I have not previously designed a nontrivial HTTP API, so I apologize if anything here is textbook stuff. I wasn't able to find anything going into this in much detail when I looked.
Let's say I have an API where you can upload some data and then request a potentially long-running operation be performed on this data. To take an example, let's say you can upload a tarball containing some source code, request that it be compiled and run, and then examine the output.

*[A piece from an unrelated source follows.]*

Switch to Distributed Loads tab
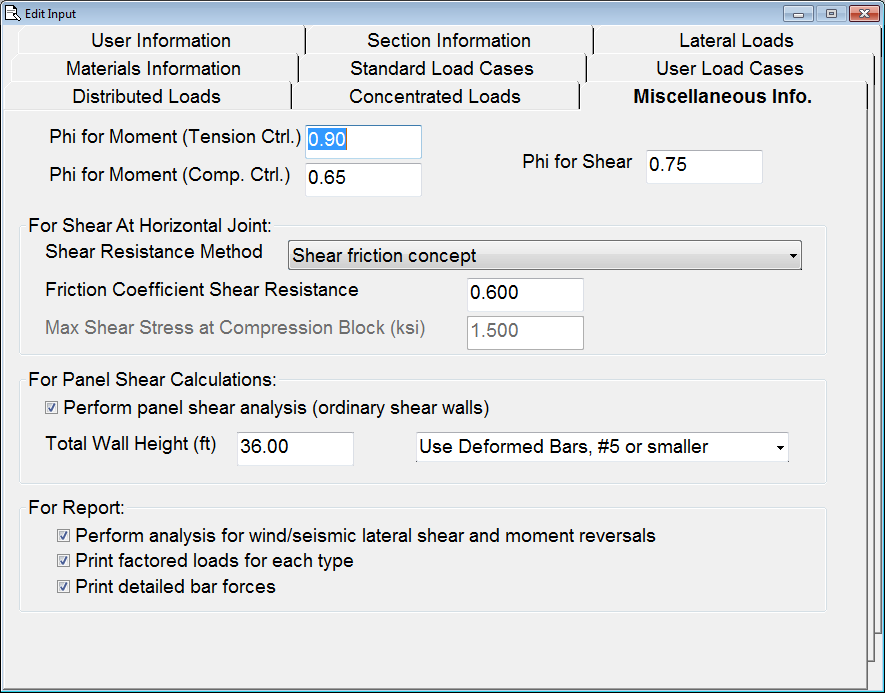The image size is (885, 693). [x=146, y=97]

You could design the API like so. (You can imagine that all the paths below start with something like /session/<id>/ if you like, and obviously I'm leaving out everything that's not directly relevant to the discussion.)
/source
- PUT: Upload tarball of source
/compile
- POST: Request that uploaded tarball be compiled
/compile/status
- GET: Get status of compilation (not started / running / succeeded / failed)
/compile/log
- GET: Show current contents of compiler logfile
/input
- PUT: Upload file for compiled program to take as input
/run
- POST: Request that compiled program be run
/run/status
- GET: Get status of run (not run / running / succeeded / failed)
/run/output
- GET: Get (possibly partial) output of run
There are some potential issues with this design that come down to actions on one endpoint invalidating the results of other endpoints. For example:
- If you have already done a run and upload a new input file using the /input endpoint, this invalidates any previously-obtained values of the /run/status and /run/output endpoints.
- If you have already done a compilation and upload new source, this invalidates any previously-obtained values of /compile/status, /compile/log, and everything under /run
A few potential solutions:
- Send headers with absolutely everything saying it's not allowed to be cached. (Downsides: you lose the ability to cache stuff you'd like to cache; apparently not everything actually obeys these headers, and stuff can get stuck in cache at weird places along the pipeline.)
- I saw one person suggest that you just shouldn't use HTTP GET at all in your API and should make everything POST instead. (Downsides: makes API less intuitive to use; makes you add extra endpoints if you previously had something that would have had both GET and POST methods)
- Redesign API so that everything that can be invalidated by an endpoint is part of that endpoint. If anything can be invalidated by multiple endpoints, combine those into a single endpoint. (Downside: seems like in the long run you likely end up with a single endpoint that you just send extremely complex commands to)
Questions:
- Are any of the above solutions used frequently? Do people have regrets about using them?
- Are there downsides to any of these approaches that I didn't mention above?
- Is anything written about best practices in this situation?
- Are there other options I haven't considered?